WHAT THE EXERCISE ASKS - The entries below contain a stretch that opens with the line containing "This screenshot has height=574, width=1202." and closes with the line containing "Task: Add Summer 2026 term"; set down that stretch exactly, both ends included, and nothing else.

INPUT DATA -

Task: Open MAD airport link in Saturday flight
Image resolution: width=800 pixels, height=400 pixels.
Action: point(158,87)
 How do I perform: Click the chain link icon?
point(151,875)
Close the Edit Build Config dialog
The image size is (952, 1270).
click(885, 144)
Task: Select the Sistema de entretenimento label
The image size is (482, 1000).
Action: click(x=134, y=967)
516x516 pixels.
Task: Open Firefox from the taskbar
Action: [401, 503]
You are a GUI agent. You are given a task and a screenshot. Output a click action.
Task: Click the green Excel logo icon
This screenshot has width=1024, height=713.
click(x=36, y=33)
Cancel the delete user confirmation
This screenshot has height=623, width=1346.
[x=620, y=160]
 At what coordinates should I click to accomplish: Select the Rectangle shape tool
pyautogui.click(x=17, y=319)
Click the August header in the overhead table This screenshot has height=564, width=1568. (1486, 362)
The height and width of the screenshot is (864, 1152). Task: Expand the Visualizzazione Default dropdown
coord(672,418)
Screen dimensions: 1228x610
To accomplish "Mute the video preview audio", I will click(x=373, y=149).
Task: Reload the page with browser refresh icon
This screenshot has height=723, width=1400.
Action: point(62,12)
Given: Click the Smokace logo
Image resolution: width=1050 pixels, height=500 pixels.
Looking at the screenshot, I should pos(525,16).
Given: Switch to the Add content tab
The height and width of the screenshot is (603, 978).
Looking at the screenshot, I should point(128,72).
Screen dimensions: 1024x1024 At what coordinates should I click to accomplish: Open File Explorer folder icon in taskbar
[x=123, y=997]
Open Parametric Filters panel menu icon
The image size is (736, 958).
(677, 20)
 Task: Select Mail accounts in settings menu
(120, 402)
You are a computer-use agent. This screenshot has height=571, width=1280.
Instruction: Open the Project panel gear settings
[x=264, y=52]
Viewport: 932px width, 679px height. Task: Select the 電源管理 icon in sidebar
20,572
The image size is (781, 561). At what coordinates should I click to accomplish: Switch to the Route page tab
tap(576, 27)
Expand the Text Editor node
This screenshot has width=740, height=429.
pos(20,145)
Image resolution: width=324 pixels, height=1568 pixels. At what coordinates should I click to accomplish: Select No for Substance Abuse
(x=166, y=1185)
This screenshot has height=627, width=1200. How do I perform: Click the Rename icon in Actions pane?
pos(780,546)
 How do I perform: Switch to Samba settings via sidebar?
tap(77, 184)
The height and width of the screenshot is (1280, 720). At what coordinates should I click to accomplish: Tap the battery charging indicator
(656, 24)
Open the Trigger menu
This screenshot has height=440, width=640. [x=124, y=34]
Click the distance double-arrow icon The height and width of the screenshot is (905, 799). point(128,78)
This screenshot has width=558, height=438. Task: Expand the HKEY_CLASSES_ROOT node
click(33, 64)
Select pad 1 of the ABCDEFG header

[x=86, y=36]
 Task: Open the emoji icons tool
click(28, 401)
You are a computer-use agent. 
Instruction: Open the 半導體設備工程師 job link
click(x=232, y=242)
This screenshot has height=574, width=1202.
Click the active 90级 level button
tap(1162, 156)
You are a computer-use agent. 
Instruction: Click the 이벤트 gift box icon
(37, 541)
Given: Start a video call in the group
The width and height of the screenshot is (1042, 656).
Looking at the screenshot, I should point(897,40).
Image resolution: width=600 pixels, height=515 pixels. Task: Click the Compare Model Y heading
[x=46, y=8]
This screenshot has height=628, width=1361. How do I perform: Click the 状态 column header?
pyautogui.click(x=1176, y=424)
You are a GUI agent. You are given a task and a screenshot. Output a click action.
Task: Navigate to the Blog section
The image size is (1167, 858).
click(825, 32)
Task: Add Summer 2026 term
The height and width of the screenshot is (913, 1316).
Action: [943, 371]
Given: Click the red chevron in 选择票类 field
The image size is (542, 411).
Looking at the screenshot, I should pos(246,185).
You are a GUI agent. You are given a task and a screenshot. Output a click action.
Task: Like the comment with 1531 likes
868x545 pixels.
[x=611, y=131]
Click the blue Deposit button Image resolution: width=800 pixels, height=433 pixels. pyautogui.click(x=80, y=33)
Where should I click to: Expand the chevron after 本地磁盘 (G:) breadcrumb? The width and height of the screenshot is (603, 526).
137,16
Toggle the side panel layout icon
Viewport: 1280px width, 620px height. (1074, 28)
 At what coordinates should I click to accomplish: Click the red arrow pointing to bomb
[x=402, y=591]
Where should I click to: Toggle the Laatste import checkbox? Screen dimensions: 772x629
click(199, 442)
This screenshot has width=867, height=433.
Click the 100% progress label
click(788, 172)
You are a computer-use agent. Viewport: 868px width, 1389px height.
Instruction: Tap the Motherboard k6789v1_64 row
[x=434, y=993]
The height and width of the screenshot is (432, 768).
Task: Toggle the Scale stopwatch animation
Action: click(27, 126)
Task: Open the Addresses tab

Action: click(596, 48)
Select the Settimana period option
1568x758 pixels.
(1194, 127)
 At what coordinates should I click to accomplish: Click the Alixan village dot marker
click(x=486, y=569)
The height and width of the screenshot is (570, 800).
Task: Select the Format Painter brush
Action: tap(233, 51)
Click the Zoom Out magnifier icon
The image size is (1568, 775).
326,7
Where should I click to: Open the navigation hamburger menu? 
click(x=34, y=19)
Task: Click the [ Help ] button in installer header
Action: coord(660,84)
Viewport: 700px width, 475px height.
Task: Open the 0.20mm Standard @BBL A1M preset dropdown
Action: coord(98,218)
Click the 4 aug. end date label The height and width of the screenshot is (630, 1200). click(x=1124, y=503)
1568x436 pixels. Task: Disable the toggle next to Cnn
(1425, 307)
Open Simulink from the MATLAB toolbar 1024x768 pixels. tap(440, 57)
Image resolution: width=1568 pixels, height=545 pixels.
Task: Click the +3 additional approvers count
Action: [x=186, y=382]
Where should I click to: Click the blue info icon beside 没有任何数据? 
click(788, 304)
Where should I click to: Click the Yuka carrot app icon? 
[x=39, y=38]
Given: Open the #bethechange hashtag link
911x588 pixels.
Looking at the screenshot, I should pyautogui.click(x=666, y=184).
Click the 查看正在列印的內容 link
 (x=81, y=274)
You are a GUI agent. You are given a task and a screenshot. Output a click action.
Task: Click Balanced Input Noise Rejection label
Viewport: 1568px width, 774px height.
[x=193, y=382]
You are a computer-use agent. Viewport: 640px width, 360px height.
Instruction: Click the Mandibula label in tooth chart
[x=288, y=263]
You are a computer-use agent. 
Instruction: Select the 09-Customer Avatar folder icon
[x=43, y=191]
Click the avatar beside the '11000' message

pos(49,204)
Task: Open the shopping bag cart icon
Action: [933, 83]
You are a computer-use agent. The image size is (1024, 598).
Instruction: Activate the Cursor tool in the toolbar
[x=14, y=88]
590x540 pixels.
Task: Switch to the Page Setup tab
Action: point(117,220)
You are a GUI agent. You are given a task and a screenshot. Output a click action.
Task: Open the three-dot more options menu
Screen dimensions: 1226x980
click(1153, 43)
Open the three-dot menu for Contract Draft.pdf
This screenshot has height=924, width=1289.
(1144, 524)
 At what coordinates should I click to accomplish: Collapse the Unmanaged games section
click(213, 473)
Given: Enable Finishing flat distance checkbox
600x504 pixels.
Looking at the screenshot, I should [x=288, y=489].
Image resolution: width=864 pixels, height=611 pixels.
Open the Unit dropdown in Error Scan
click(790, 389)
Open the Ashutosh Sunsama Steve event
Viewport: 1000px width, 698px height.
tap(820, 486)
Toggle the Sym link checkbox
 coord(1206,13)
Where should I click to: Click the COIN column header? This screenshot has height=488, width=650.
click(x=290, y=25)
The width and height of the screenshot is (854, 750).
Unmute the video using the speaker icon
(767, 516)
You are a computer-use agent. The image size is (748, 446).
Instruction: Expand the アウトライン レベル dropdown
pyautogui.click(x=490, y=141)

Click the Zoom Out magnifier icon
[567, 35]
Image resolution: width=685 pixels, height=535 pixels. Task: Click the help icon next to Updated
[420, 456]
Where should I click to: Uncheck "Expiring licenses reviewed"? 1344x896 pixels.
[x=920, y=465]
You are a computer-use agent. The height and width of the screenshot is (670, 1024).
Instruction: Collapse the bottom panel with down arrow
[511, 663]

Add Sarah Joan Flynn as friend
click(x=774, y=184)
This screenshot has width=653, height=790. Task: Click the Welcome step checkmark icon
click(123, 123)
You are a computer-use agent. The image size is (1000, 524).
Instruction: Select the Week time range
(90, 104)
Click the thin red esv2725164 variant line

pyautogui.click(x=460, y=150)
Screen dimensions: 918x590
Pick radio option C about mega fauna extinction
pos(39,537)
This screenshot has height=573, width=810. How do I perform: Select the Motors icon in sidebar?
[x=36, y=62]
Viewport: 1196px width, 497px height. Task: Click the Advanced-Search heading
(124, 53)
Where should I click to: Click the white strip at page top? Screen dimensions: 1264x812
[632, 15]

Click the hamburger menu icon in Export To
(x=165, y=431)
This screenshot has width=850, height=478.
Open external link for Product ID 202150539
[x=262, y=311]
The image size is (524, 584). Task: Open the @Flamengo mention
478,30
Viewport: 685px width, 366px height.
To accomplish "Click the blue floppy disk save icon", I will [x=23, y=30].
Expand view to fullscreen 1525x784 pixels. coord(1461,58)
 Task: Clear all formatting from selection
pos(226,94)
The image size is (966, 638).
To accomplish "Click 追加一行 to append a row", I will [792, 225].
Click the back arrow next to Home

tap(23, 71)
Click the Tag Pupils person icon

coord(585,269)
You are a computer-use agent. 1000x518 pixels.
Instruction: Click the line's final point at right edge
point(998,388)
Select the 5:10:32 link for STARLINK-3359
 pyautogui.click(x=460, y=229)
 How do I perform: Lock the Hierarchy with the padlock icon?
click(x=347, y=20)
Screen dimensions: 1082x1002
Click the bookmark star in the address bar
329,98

EXERCISE RESULT -
This screenshot has height=574, width=1202.
Click the active 90级 level button
tap(1162, 156)
You are a computer-use agent. 
Instruction: Click the 이벤트 gift box icon
(37, 541)
Given: Start a video call in the group
The width and height of the screenshot is (1042, 656).
Looking at the screenshot, I should point(897,40).
Image resolution: width=600 pixels, height=515 pixels. Task: Click the Compare Model Y heading
[x=46, y=8]
This screenshot has height=628, width=1361. How do I perform: Click the 状态 column header?
pyautogui.click(x=1176, y=424)
You are a GUI agent. You are given a task and a screenshot. Output a click action.
Task: Navigate to the Blog section
The image size is (1167, 858).
click(825, 32)
Task: Add Summer 2026 term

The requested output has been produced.